The body is a specific office within the Congregation for the Doctrine of the Faith that will deal with delicta graviora (grave offenses). These are the most serious crimes in the Church and most notably include offenses against morality: the sexual abuse of a minor by a cleric and the acquisition, possession or distribution of child pornography by a cleric.
The new office is established as a college of seven people, whose names were announced Jan. 21.
Bishop Charles Scicluna has been appointed president of the college. Now the auxiliary bishop of Malta, Bishop Scicluna served from 2002 to 2012 as promoter of justice in the Congregation for the Doctrine of the Faith — that is, as the Vatican’s public prosecutor — personally handling the sex-abuses crises of 2002 and 2010 and carrying forward the zero-tolerance line wanted by St.

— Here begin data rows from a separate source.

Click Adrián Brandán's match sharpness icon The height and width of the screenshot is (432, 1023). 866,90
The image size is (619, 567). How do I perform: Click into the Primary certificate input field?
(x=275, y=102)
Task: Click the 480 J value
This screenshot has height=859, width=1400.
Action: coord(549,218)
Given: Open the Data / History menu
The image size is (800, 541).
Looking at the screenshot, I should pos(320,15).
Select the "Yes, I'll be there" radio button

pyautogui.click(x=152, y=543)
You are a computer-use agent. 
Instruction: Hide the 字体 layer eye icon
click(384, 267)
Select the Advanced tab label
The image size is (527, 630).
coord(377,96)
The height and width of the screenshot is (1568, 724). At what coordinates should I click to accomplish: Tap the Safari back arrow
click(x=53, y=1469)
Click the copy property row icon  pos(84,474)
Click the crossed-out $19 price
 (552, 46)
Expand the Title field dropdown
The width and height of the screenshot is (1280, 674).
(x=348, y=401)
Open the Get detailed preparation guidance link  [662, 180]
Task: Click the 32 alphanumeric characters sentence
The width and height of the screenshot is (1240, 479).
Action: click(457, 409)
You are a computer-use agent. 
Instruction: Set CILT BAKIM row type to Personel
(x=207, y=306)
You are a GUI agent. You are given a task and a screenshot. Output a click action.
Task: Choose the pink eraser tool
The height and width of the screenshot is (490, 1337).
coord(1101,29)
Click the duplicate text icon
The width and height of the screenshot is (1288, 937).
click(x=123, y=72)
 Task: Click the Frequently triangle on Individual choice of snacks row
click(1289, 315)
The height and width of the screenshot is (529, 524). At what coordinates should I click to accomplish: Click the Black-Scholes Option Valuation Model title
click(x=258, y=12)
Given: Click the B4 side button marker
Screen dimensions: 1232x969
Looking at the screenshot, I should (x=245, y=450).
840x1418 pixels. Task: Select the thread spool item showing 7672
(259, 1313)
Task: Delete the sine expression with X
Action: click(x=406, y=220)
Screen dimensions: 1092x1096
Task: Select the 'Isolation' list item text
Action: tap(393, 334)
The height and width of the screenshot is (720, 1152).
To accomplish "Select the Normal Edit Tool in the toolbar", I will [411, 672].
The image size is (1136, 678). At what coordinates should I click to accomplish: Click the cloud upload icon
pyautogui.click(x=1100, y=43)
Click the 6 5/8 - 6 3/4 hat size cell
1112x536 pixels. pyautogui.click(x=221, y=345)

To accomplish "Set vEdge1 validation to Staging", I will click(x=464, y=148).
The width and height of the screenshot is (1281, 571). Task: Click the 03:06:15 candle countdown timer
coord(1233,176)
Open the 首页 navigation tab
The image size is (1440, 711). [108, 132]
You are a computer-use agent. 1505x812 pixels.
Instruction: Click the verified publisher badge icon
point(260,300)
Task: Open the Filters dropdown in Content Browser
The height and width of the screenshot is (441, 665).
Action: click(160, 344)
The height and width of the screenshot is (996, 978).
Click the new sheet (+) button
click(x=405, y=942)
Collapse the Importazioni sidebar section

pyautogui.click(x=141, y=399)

John Paul II and Benedict XVI to tackle the issue.
The other members of the college are: Cardinal Zenon Grocholewski, prefect of the Congregation for Catholic Education; Cardinal Attilio Nicora, president emeritus of the administration of the Patrimony of the Apostolic See; Cardinal Francesco Coccopalmerio, president of the Pontifical Council for Legislative Texts; Bishop Juan Arrieta Ochoa de Chinchetru, secretary of the Pontifical Council for Legislative Texts; Cardinal Giuseppe Versaldi, president of the Prefecture for the Economic Affairs of the Holy See; and Archbishop Emeritus José Mollaghan of Rosario, Argentina.
The college has two supplementary members: Cardinal Julian Herranz Casado, president emeritus of the Pontifical Council for Legislative Texts, and Bishop Giorgio Corbellini, president of the Labor Office of the Apostolic See and of the Disciplinary Commission of the Roman Curia.
The new office is charged with easing the load on the Congregation for the Doctrine of the Faith, handling the appeals on grave offenses.
Aside from sexual abuse of minors, the cases that the college will examine include those against the sacraments — including those against Eucharist, such as profaning a consecrated Host; against confession, such as violating the seal; and against holy orders, such as the attempted ordination of a woman.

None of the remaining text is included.